WHAT TO DO:
All records below must be retyped exactly.
######
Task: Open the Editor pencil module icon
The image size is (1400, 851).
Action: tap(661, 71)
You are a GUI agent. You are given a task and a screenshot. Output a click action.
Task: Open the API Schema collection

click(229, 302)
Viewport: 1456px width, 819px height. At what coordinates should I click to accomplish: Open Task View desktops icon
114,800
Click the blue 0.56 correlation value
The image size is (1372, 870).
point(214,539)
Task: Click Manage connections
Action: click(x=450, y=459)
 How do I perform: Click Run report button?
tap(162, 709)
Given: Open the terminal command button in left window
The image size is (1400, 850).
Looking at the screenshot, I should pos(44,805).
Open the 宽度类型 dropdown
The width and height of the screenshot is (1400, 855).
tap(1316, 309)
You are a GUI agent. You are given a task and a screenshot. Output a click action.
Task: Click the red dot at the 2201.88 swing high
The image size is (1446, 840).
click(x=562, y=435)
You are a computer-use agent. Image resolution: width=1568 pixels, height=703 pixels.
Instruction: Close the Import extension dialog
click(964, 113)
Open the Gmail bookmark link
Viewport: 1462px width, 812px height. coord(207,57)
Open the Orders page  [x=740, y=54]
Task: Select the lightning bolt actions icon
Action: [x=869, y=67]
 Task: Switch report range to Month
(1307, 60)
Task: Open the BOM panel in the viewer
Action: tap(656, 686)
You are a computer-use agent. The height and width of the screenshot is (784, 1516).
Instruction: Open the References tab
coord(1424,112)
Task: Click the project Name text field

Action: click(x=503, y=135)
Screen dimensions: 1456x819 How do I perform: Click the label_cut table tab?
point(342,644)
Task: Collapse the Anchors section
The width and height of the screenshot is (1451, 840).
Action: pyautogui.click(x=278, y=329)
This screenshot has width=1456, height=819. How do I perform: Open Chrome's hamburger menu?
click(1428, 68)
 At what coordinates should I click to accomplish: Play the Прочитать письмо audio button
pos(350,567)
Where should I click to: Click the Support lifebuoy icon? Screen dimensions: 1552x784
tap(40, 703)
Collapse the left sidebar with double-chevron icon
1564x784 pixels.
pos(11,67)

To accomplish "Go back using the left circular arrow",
######
RESPONSE:
Task: Open the Editor pencil module icon
The image size is (1400, 851).
Action: tap(661, 71)
You are a GUI agent. You are given a task and a screenshot. Output a click action.
Task: Open the API Schema collection

click(229, 302)
Viewport: 1456px width, 819px height. At what coordinates should I click to accomplish: Open Task View desktops icon
114,800
Click the blue 0.56 correlation value
The image size is (1372, 870).
point(214,539)
Task: Click Manage connections
Action: click(x=450, y=459)
 How do I perform: Click Run report button?
tap(162, 709)
Given: Open the terminal command button in left window
The image size is (1400, 850).
Looking at the screenshot, I should pos(44,805).
Open the 宽度类型 dropdown
The width and height of the screenshot is (1400, 855).
tap(1316, 309)
You are a GUI agent. You are given a task and a screenshot. Output a click action.
Task: Click the red dot at the 2201.88 swing high
The image size is (1446, 840).
click(x=562, y=435)
You are a computer-use agent. Image resolution: width=1568 pixels, height=703 pixels.
Instruction: Close the Import extension dialog
click(964, 113)
Open the Gmail bookmark link
Viewport: 1462px width, 812px height. coord(207,57)
Open the Orders page  [x=740, y=54]
Task: Select the lightning bolt actions icon
Action: [x=869, y=67]
 Task: Switch report range to Month
(1307, 60)
Task: Open the BOM panel in the viewer
Action: tap(656, 686)
You are a computer-use agent. The height and width of the screenshot is (784, 1516).
Instruction: Open the References tab
coord(1424,112)
Task: Click the project Name text field

Action: click(x=503, y=135)
Screen dimensions: 1456x819 How do I perform: Click the label_cut table tab?
point(342,644)
Task: Collapse the Anchors section
The width and height of the screenshot is (1451, 840).
Action: pyautogui.click(x=278, y=329)
This screenshot has width=1456, height=819. How do I perform: Open Chrome's hamburger menu?
click(1428, 68)
 At what coordinates should I click to accomplish: Play the Прочитать письмо audio button
pos(350,567)
Where should I click to: Click the Support lifebuoy icon? Screen dimensions: 1552x784
tap(40, 703)
Collapse the left sidebar with double-chevron icon
1564x784 pixels.
pos(11,67)

To accomplish "Go back using the left circular arrow",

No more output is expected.